Dabei kann Langeveld auf die Expertise seines Teams Racing One setzen. Der Rennstall aus Andernach kennt den Nürburgring bestens, nimmt regelmäßig am ADAC Zurich 24h-Rennen oder der VLN Langstreckenmeisterschaft teil und hat mit dem Niederländer Langeveld einen „richtig guten Rennfahrer“ in seinen Reihen, wie Teamchef Martin Kohlhaas betont: „Niels will immer gewinnen und ist sehr ehrgeizig.“

Apropos Lokalmatadoren: Das gilt ganz besonders auch für das Team Prosport Performance, das den von der ADAC Stiftung Sport geförderten Max Hesse (17, Wernau) und Sandro Kaibach (20, Bad Waldsee) ins Rennen schickt. „Es wird Zeit, endlich wieder ins TCR-Auto zu steigen“, sagt Hesse, der in der Honda Rookie Challenge derzeit hinter Wankmüller auf Platz zwei liegt: „Die Honda Rookie Challenge ist natürlich in meinem Fokus. Das wird nicht leicht, aber ich werde alles dafür geben.“

Für Hesse sind die Rennen auf dem Nürburgring „ganz besonders“ – und ein Heimrennen im doppelten Sinn. Denn nicht nur Prosport Performance sitzt am Nürburgring. Sondern auch Phoenix Racing, bei dem Hesse als Junior fährt. Mit seiner bisherigen Saison ist der ADAC Stiftung Sport-Förderpilot: „sehr zufrieden. Speziell die Qualifikation in Most und Red Bull Ring mit Platz drei waren sehr gut.“ Diese Ergebnisse möchte Hesse am besten schon am Wochenende toppen.
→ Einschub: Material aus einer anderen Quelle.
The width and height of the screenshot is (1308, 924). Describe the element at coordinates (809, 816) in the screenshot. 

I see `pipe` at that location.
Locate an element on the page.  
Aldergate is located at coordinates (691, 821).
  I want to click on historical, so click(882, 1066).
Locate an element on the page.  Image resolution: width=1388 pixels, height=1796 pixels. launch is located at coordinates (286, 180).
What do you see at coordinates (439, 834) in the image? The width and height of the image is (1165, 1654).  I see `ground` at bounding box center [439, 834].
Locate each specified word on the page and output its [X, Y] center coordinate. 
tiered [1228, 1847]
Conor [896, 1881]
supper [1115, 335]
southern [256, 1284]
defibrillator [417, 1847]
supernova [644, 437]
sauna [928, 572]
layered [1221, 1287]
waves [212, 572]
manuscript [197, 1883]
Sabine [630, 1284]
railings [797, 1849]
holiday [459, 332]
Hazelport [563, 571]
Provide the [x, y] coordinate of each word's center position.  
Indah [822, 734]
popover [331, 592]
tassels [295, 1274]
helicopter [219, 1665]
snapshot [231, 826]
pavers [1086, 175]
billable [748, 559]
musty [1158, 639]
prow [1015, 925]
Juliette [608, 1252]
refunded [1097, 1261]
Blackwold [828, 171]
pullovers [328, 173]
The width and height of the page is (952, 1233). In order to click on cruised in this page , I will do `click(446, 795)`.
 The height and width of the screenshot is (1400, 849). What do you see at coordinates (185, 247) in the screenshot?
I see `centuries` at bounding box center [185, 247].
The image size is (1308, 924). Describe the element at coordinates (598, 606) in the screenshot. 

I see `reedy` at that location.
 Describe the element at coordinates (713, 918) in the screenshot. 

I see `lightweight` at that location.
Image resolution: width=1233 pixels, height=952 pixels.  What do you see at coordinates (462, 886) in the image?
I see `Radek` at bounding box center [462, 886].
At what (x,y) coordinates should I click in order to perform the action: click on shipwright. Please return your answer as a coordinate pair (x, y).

Mit Spannung wird auch erwartet, wie sich Luca Engstler und Théo Coicaud im neuen Hyundai i30 N TCR schlagen werden. Engstler, der bislang im VW Golf GTI TCR unterwegs gewesen war und Platz drei belegt, ist zuversichtlich. „Die ersten Eindrücke sind super, ich bin begeistert“, sagte der 18-Jährige.